Hardware Spiking Neurons Design: Analog or Digital? Neurons can be implemented either as analog or digital components. While the respective advantages of each approach are well known, i.e., digital designs are more simple but analog neurons are more energy efficient, there exists no clear and precise quantitative comparison of both designs. In this paper, we compare the digital and analog implementations of the same Leaky Integrate-and-Fire neuron model at the same technology node (CMOS 65 nm) with the same level of performance (SNR and maximum spiking rate), in terms of area and energy. We show that the analog implementation requires 5 times less area, and consumes 20 times less energy than the digital design. As a result, the analog neuron, in spite of its greater design complexity, is a serious contender for future large-scale silicon neural systems.

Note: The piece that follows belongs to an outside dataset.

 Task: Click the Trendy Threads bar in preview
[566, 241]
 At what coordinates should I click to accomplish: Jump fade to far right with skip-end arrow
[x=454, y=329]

Configurable Conduction Delay Circuits for High Spiking Rates. The conduction delay in neural systems has been proven to play an important role in processing neural information. In hardware spiking neural networks (SNN), emulating conduction delays consists of intercepting and buffering spikes for a certain amount of time during their transfer. The complexity of the conduction delay implementation increases with high spiking rates; it implies (1) storing a large number of spikes into memory cells and (2) conserving the required time resolution while processing the delays. As a result, the circuit size becomes very large and difficult to integrate into large scale SNN systems. In this paper, we highlight the trade-offs of an efficient digital delay circuit design supporting high neuron firing rates. The key issue resides in conserving spikes and spike timings while limiting storage requirements. We present a digital implementation of a configurable delay circuit supporting spiking rates of up to 1Meps (Mega events per second) and a delay range going from 1µs to 50ms with a time resolution less than 5% of the configured delay time. Synthesis results show that, using the CMOS 65nm technology, the required silicon area is 1600um2.